Only an exact copy of the records, from the line with "This screenshot has height=878, width=1296." through the last line, is wanted.
________________________________________
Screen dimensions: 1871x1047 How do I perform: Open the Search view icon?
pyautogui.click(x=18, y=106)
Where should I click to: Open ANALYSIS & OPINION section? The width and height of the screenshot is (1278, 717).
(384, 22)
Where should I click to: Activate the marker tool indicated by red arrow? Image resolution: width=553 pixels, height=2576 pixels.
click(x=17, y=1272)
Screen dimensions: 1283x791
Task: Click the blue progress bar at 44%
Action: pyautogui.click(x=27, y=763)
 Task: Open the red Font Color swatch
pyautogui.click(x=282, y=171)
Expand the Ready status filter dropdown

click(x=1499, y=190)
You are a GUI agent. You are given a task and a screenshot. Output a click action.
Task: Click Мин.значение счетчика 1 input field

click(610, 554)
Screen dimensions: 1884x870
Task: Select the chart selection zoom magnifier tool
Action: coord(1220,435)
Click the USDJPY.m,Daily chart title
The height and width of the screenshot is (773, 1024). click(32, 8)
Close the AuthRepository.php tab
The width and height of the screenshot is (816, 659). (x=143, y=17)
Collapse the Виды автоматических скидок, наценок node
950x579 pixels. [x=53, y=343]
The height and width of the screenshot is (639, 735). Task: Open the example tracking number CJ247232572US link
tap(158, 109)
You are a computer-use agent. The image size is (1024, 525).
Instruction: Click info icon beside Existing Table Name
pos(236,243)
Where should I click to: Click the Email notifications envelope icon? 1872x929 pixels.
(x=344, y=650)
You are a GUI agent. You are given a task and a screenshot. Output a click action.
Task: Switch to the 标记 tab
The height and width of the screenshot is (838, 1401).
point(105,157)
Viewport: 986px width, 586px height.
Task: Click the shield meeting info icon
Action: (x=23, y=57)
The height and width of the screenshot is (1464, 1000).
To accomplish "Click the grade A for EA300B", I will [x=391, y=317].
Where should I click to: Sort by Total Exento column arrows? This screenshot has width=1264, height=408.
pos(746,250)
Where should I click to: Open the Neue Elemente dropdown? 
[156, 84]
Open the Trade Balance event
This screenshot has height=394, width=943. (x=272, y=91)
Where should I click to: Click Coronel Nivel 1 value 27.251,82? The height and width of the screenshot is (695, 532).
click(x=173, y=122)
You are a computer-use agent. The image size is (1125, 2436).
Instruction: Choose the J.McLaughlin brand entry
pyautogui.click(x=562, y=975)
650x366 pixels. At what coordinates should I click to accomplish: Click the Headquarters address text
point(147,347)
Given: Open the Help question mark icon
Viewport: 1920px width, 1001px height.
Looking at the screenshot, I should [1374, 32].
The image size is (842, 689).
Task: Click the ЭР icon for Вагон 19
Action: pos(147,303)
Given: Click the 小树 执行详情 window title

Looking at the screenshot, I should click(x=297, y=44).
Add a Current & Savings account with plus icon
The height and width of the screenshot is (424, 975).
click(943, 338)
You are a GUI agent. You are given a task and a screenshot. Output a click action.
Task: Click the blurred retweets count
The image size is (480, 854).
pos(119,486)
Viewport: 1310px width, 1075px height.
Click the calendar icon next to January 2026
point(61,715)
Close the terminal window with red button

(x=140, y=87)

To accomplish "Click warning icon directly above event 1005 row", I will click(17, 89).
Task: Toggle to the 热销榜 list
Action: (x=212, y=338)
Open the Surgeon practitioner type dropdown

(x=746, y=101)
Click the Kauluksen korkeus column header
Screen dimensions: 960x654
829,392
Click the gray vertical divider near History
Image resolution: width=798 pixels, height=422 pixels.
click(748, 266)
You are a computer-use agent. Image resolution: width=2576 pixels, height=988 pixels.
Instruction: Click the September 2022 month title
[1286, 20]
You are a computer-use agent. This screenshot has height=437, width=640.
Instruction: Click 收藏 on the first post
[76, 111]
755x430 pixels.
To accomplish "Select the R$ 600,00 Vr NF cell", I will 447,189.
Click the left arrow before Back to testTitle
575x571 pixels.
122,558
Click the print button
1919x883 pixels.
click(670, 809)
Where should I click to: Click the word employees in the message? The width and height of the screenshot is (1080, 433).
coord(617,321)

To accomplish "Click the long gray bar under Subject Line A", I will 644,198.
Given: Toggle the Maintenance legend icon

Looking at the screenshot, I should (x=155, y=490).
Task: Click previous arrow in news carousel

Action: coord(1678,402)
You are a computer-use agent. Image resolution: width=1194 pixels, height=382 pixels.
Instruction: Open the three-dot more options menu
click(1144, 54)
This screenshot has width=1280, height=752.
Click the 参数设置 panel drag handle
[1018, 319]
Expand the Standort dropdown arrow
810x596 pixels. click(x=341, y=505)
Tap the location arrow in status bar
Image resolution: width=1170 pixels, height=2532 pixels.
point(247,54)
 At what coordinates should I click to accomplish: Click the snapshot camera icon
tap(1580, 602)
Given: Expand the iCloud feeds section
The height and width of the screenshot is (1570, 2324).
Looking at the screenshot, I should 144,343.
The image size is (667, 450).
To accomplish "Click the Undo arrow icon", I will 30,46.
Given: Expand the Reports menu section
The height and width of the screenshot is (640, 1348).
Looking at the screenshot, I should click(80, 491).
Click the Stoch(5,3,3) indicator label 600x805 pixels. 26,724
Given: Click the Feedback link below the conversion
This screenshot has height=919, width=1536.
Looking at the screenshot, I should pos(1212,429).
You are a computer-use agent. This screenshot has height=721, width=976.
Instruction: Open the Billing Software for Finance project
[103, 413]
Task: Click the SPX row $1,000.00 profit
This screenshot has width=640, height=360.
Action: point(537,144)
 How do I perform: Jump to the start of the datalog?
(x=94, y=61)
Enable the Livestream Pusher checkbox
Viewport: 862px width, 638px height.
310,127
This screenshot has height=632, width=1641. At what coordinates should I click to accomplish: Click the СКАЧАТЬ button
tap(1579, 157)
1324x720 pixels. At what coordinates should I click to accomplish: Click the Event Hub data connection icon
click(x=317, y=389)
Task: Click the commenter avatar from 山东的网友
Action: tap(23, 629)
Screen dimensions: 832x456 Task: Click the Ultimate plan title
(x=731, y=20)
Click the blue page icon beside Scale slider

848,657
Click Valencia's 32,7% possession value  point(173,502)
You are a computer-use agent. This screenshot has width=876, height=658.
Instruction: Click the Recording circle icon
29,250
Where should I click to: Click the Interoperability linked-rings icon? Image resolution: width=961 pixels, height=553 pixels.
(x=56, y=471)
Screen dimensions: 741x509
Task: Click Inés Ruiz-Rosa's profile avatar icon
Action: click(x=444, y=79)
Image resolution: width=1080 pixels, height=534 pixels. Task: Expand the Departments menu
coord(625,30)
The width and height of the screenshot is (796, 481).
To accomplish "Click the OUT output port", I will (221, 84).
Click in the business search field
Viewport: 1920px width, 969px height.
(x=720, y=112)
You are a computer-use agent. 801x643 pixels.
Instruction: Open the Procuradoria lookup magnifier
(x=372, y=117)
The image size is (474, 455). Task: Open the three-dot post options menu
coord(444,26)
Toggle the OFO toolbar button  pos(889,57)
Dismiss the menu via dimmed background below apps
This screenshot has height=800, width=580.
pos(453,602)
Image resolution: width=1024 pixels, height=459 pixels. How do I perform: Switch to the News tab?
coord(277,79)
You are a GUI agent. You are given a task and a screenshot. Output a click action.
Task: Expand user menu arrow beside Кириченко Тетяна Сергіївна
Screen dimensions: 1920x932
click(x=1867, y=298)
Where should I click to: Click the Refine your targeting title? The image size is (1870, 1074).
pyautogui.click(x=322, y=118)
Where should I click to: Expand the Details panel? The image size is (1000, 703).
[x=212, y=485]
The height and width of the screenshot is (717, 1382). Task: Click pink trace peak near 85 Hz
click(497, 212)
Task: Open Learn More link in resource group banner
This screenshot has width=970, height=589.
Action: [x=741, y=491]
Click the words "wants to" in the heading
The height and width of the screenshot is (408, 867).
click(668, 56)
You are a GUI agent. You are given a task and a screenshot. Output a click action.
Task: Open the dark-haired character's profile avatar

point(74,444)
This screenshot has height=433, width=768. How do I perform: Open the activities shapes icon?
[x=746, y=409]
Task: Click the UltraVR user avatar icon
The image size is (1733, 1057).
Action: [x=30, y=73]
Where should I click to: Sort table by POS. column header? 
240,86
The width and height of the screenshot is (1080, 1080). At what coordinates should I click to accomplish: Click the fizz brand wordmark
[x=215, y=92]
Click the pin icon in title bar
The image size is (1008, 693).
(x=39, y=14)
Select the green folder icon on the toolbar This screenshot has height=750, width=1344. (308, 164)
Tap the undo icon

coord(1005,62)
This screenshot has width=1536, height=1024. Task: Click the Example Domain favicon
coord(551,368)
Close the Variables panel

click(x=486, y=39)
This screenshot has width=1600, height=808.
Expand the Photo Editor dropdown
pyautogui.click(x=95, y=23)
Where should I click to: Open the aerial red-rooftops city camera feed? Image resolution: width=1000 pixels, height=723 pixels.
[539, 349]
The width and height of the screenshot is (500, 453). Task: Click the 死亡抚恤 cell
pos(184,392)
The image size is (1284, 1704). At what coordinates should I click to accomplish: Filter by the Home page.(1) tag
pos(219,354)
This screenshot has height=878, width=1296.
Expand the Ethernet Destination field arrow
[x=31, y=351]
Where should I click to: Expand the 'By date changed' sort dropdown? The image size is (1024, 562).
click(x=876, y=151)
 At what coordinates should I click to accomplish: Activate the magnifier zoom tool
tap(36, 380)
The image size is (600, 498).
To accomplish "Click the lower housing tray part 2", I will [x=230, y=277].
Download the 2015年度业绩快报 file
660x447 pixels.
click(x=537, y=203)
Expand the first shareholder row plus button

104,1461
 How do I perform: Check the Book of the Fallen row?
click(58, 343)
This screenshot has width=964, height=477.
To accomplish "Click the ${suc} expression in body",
________________________________________
- _EXERCISE SOLUTION_:
This screenshot has height=878, width=1296.
Expand the Ethernet Destination field arrow
[x=31, y=351]
Where should I click to: Expand the 'By date changed' sort dropdown? The image size is (1024, 562).
click(x=876, y=151)
 At what coordinates should I click to accomplish: Activate the magnifier zoom tool
tap(36, 380)
The image size is (600, 498).
To accomplish "Click the lower housing tray part 2", I will [x=230, y=277].
Download the 2015年度业绩快报 file
660x447 pixels.
click(x=537, y=203)
Expand the first shareholder row plus button

104,1461
 How do I perform: Check the Book of the Fallen row?
click(58, 343)
This screenshot has width=964, height=477.
To accomplish "Click the ${suc} expression in body",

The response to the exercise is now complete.